USAF: Jet With Tulsa Ties Was On Air Defense Training Mission When It Crashed
HOUSTON, Texas - The U.S. Air Force says the pilot who ejected from an F-16 in Houston on Wednesday is doing well, but it won't release any other information about him, including whether he's based in Houston or Tulsa.
The pilot ejected from the jet after it caught fire on takeoff from Ellington Airport in Houston Wednesday morning.
The jet was assigned to the Oklahoma Air National Guard's 138th Fighter Wing in Tulsa. The wing has a detachment based at Ellington Field Joint Reserve Base in Houston.
The 138th is part of the 1st Air Force, which is responsible for air defense of the contiguous United States, the U.S. Virgin Islands and Puerto Rico.
U.S. Air Force Major Andrew Scott, public affairs officer for Continental U.S. NORAD Region based at Tyndall Air Force Base in Florida, said the jet was taking off for a routine training mission as part of that air defense responsibility.
Major Scott said air defense training involves practicing identifying and intercepting aircraft as well as checking communications and other tools the pilots would use in an actual mission. He said the jet was armed with air-to-air missiles but wouldn't say which kind due to operational security requirements.

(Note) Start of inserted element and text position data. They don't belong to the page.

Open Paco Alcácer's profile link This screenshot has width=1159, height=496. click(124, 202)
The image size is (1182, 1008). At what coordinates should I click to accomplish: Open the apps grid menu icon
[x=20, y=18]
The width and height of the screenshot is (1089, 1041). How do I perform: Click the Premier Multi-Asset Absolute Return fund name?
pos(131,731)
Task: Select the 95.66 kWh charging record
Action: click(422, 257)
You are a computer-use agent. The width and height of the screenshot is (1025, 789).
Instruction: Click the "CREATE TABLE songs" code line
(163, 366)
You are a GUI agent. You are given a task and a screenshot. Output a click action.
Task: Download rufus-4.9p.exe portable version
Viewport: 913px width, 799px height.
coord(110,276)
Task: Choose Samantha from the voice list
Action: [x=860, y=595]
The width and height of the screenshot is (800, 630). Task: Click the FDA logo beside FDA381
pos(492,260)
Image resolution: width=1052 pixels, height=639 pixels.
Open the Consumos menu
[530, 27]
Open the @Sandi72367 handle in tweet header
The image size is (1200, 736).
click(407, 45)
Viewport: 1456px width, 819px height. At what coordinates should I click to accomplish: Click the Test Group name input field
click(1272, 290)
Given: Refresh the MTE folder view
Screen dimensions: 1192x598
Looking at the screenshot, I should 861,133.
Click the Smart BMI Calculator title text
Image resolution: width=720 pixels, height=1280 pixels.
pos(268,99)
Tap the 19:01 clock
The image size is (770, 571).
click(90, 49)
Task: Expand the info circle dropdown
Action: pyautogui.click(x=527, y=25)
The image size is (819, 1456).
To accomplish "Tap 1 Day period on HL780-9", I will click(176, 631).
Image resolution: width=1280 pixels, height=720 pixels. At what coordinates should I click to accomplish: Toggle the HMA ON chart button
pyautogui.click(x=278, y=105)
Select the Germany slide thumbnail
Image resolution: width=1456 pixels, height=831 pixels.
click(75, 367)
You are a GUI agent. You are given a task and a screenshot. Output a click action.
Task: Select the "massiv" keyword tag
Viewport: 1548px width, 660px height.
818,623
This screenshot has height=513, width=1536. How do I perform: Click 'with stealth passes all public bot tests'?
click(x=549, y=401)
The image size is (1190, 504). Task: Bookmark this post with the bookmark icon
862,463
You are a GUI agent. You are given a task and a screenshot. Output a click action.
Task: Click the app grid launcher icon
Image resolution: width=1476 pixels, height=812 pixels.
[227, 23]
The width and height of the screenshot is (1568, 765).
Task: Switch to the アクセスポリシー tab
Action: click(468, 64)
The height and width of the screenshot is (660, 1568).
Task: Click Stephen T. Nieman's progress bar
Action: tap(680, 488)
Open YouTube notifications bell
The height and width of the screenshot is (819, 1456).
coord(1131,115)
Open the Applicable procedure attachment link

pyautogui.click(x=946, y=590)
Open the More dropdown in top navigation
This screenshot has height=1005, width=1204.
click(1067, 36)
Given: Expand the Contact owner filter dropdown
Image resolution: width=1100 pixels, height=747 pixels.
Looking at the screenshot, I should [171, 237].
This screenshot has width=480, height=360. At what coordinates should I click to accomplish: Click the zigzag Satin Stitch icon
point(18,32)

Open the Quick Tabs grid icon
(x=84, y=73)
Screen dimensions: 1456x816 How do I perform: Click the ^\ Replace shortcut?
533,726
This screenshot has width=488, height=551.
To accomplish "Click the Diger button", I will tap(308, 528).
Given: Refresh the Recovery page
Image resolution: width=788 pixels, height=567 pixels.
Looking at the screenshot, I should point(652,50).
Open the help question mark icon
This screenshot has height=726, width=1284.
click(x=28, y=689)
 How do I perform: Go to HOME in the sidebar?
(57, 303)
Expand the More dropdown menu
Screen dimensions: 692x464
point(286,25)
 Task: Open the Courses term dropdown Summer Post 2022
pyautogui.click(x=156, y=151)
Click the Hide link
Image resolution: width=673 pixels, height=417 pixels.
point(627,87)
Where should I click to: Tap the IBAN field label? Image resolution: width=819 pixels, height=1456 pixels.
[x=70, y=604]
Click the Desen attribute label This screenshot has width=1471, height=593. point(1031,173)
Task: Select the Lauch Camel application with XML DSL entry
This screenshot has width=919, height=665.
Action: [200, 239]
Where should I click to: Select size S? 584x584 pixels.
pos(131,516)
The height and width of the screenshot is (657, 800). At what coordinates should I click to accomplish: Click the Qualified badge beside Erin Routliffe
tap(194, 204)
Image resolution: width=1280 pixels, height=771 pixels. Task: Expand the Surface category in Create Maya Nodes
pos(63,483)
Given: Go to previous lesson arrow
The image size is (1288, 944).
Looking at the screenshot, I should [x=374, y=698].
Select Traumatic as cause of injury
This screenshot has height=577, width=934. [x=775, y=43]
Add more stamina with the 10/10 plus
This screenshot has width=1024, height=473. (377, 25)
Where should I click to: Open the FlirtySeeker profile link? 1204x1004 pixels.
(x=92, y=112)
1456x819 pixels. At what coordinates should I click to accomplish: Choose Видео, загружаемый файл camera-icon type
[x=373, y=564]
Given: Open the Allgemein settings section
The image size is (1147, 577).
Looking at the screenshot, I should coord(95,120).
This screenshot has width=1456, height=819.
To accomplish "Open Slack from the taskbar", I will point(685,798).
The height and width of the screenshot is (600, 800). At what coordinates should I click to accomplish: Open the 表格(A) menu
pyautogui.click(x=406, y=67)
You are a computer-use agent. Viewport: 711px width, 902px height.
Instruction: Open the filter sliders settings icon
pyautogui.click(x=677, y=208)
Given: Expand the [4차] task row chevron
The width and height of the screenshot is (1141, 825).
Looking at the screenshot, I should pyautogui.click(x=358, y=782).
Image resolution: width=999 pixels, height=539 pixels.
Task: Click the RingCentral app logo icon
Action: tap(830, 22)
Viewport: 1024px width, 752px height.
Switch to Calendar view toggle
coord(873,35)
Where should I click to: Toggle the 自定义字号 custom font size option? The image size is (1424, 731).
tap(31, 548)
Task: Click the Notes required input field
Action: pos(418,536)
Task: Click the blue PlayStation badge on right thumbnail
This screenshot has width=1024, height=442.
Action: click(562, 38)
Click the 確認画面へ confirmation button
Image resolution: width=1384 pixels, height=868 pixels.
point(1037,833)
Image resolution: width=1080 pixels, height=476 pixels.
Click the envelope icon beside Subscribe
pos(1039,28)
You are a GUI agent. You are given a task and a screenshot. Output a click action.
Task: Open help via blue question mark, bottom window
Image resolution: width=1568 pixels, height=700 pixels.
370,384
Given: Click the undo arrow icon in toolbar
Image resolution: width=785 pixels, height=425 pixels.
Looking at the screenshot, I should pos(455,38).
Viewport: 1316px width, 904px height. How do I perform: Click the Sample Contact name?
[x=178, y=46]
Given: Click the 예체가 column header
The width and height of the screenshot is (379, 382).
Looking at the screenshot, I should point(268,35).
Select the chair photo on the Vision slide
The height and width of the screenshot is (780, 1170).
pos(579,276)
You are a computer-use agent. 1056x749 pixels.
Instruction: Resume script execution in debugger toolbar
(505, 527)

The crashed jet has an image of a Native American wearing a head dress and the word "Tulsa" on its tail common to F-16s flown by the 138th Fighter Wing. A photo by Christopher Ebdon of AV8PIX shows the markings, as well as the jet missing its canopy which was blown off when the pilot ejected.
The 138th lost a jet on October 20, 2014 when two of its F-16s collided over southeast Kansas.
The pilot of that jet ejected safely, the other pilot managed to land his damaged fighter in Tulsa. No one on the ground was hurt.
The Air Force blamed the pilots for the crash, but both eventually returned to flight status.